Information supplied ::
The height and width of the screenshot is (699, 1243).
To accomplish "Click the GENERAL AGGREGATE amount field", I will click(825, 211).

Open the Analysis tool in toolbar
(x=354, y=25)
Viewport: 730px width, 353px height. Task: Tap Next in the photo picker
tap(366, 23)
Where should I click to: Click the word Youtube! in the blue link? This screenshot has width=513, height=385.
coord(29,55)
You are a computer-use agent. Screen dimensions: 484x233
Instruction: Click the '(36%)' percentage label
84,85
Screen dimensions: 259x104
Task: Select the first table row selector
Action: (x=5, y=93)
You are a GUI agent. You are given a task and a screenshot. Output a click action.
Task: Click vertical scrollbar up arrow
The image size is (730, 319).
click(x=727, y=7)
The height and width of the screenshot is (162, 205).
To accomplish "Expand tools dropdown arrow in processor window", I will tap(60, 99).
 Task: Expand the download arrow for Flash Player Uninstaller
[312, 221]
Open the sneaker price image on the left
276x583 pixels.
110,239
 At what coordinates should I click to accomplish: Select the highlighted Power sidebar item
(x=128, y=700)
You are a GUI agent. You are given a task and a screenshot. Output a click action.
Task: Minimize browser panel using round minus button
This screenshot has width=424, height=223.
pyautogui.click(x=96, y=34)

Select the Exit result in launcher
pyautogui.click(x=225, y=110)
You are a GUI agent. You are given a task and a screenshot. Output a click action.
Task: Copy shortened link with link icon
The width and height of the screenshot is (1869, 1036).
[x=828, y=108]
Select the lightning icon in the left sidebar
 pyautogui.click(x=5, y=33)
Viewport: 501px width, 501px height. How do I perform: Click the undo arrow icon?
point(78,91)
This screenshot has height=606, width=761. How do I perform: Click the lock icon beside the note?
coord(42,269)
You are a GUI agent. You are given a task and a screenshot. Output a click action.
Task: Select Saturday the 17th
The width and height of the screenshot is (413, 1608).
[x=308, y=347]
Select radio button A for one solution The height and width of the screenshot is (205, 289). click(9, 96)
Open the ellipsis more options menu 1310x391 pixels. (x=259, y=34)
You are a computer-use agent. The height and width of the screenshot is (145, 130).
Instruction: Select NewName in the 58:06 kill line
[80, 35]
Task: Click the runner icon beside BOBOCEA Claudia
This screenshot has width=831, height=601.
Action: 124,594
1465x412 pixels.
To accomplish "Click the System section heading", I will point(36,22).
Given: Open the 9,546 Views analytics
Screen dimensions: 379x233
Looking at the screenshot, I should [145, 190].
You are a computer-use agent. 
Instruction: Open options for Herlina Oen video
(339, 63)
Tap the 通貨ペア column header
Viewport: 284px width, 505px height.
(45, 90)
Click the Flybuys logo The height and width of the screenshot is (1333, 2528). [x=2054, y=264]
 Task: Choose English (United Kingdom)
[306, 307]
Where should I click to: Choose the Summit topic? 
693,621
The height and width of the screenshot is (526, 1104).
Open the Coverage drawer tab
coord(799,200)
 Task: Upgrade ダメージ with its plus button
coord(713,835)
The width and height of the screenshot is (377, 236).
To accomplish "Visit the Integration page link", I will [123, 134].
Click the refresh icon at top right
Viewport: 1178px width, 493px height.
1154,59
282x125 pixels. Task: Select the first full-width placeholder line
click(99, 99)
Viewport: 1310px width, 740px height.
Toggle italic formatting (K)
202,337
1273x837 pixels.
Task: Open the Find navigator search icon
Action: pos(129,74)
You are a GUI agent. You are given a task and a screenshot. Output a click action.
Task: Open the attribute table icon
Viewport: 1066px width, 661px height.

What you are asked to do ::
All that belongs in the answer is the run of lines above from the line containing "Click the Flybuys" through the line containing "The height and width of the screenshot is (526, 1104).", exactly as written.

Your response ::
Click the Flybuys logo The height and width of the screenshot is (1333, 2528). [x=2054, y=264]
 Task: Choose English (United Kingdom)
[306, 307]
Where should I click to: Choose the Summit topic? 
693,621
The height and width of the screenshot is (526, 1104).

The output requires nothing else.